While he was puzzling over the subject the bird was seen by many of the passengers, flitting from one part of the vessel to another, and they were as much astonished as Cosmo had been, and all sorts of conjectures were made to account for the little creature's escape from the flood.

But within an hour or two Cosmo and the captain, who were now much oftener alone upon the bridge than they had been during their passage over the eastern continents, had another, and an incomparably greater, surprise.

It was the call of "Land, ho!" from the lookout.

"Land!" exclaimed Cosmo. "Land! How can there be any land?"

Captain Arms was no less incredulous, and he called the lookout down, accused him of having mistaken a sleeping whale for a landfall, and sent another man aloft in his place.
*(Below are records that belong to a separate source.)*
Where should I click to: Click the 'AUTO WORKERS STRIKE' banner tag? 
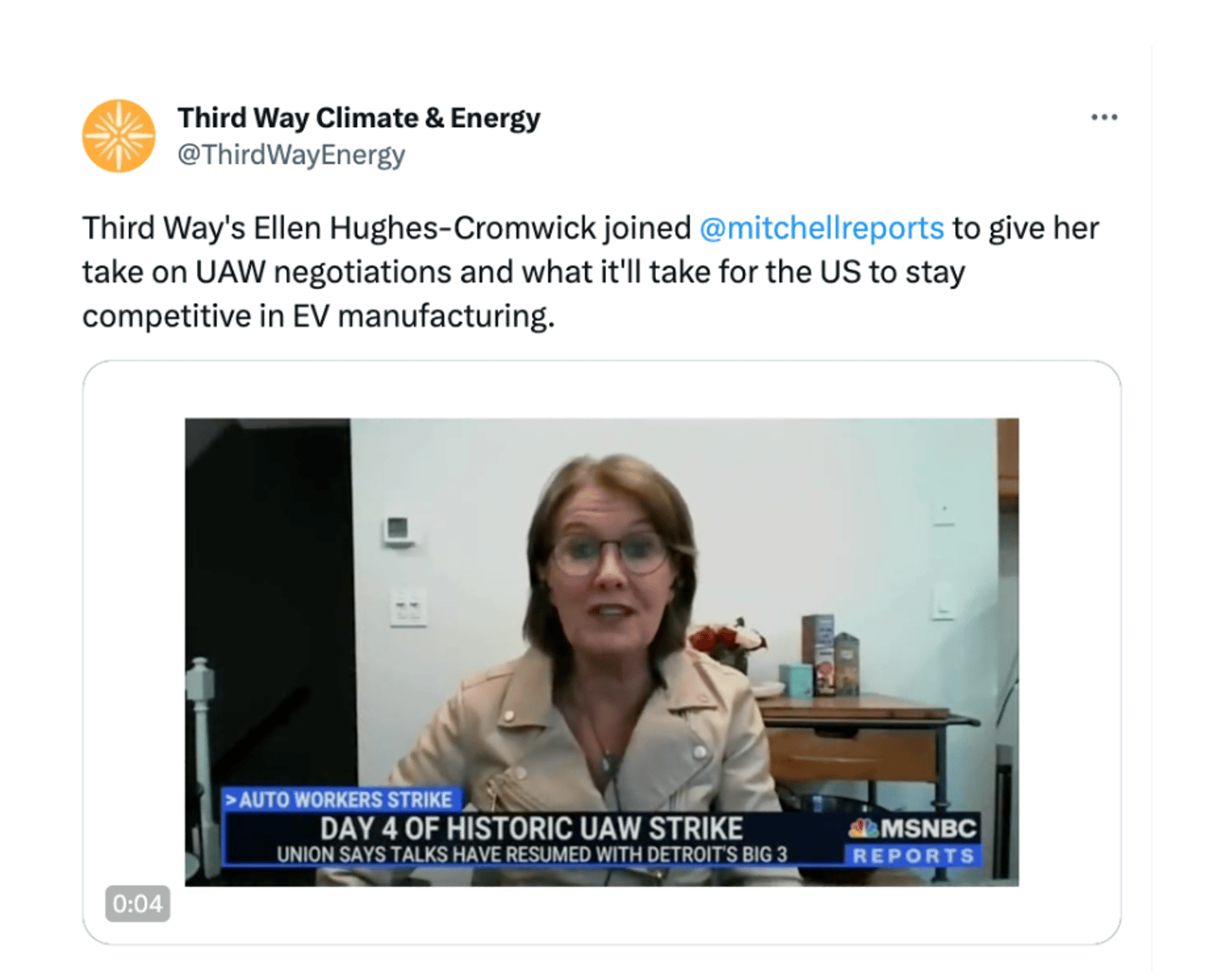(340, 799)
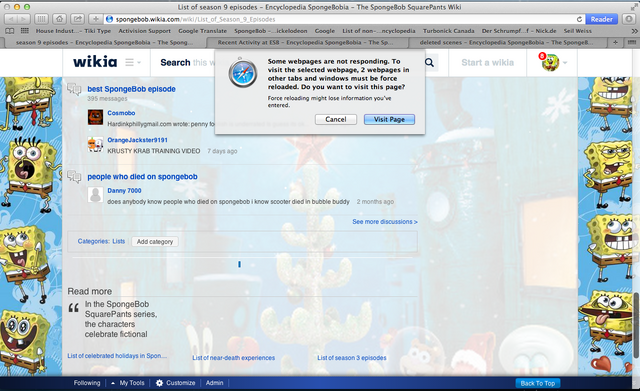Open the Share button in toolbar
Viewport: 640px width, 391px height.
[77, 19]
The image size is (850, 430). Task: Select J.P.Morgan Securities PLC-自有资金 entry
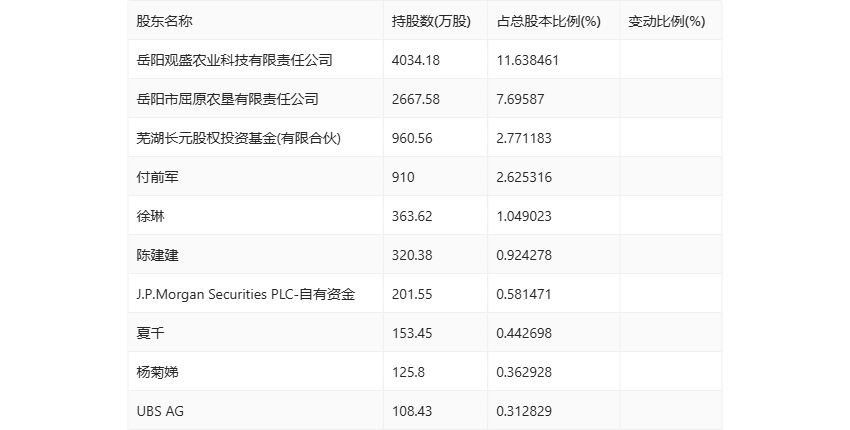pos(246,294)
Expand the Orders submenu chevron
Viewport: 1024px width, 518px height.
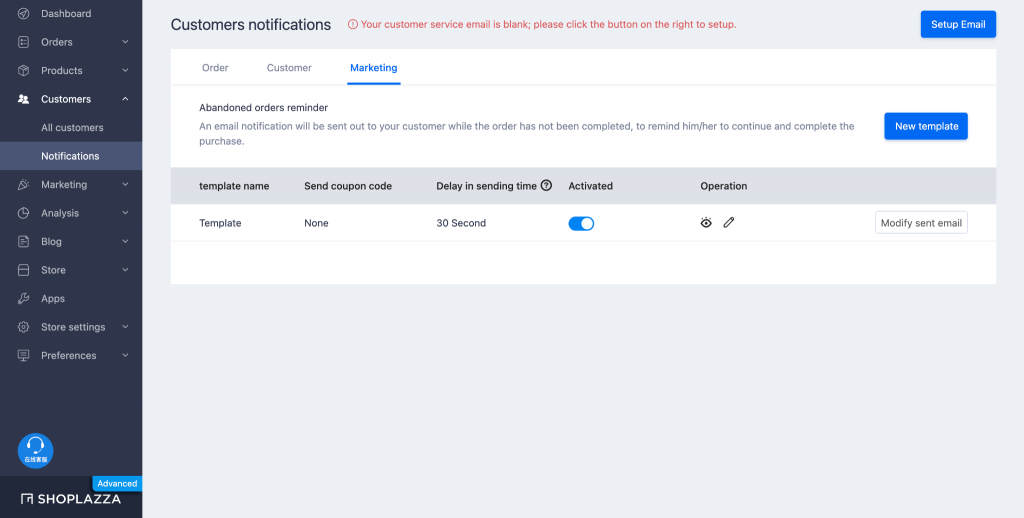point(125,42)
But in a few minutes the same call of "Land, ho!" was repeated.

The captain got the bearings of the mysterious object this time, and the Ark was sent for it at her highest speed. It rose steadily out of the water until there could be no possibility of not recognizing it as the top of a mountain.

When it had risen still higher, until its form seemed gigantic against the horizon, Captain Arms, throwing away his tobacco with an emphatic gesture, and striking his palm on the rail, fairly shouted:

"The Pike! By—the old Pike! There she blows!"

"Do you mean Pike's Peak?" demanded Cosmo.

"Do I mean Pike's Peak?" cried the captain, whose excitement had become uncontrollable. "Yes, I mean Pike's Peak, and the deuce to him! Wasn't I born at his foot? Didn't I play ball in the Garden of the Gods? And look at him, Mr. Versal! There he stands! No water-squirting pirate of a nebula could down the old Pike!"

The excitement of everybody else was almost equal to the captain's, when the grand mass of the mountain, with its characteristic profile, came into view from the promenade-decks.

De Beauxchamps, King Richard, and Amos Blank hurried to the bridge, which they were still privileged to invade, and the two former in particular asked questions faster than they could be answered. Meanwhile, they were swiftly approaching the mountain.

King Richard seemed to be under the impression that they had completed the circuit of the world ahead of time, and his first remark was to the effect that Mount Everest appeared to be rising faster than they had anticipated.

"That's none of your pagodas!" exclaimed the captain disdainfully; "that's old Pike; and if you can find a better crown for the world, I'd like to see it."

The king looked puzzled, and Cosmo explained that they were still near the center of the American continent, and that the great peak before them was the sentinel of the Rocky Mountains.

"But," replied the king, "I understood you that the whole world was covered, and that the Himalayas would be the first to emerge."

"That's what I believed," said Cosmo, "but the facts are against me."

"So you thought you were going to run over the Rockies!" exclaimed the captain gleefully. "They're no Gaurisankars, hey, M. De Beauxchamps?"

"Vive les Rockies! Vive le Pike!" cried the Frenchman, catching the captain's enthusiasm.

"But how do you explain it?" asked King Richard.

"It's the batholite," responded Cosmo, using exactly the same phrase that Professor Pludder had employed some months before.

"And pray explain to me what is a batholite?"

Before Cosmo Versal could reply there was a terrific crash, and the Ark, for the third time in her brief career, had made an unexpected landing. But this time the accident was disastrous.

All on the bridge, including Captain Arms, who should surely have known the lay of the land about his childhood's home, had been so interested in their talk that before they were aware of the danger the great vessel had run her nose upon a projecting buttress of the mountain.

She was going at full speed, too. Not a person aboard but was thrown from his feet, and several were severely injured.

The prow of the Ark was driven high upon a sloping surface of rock, and the tearing sounds showed only too clearly that this time both bottoms had been penetrated, and that there could be no hope of saving the huge ship or getting her off.

Perhaps at no time in all their adventures had the passengers of the Ark been so completely terrorized and demoralized, and many members of the crew were in no better state. Cosmo and the captain shouted orders, and ran down into the hold to see the extent of the damage. Water was pouring in through the big rents in torrents.

There was plainly nothing to be done but to get everybody out of the vessel and upon the rocks as rapidly as possible.

The forward parts of the promenade-deck directly overhung the rock upon which the Ark had forced itself, and it was possible for many to be let down that way. At the same time boats were set afloat, and dozens got ashore in them.

While everybody was thus occupied with things immediately concerning their safety, nobody paid any attention to the approach of a boat, which had set out from a kind of bight in the face of the mountain.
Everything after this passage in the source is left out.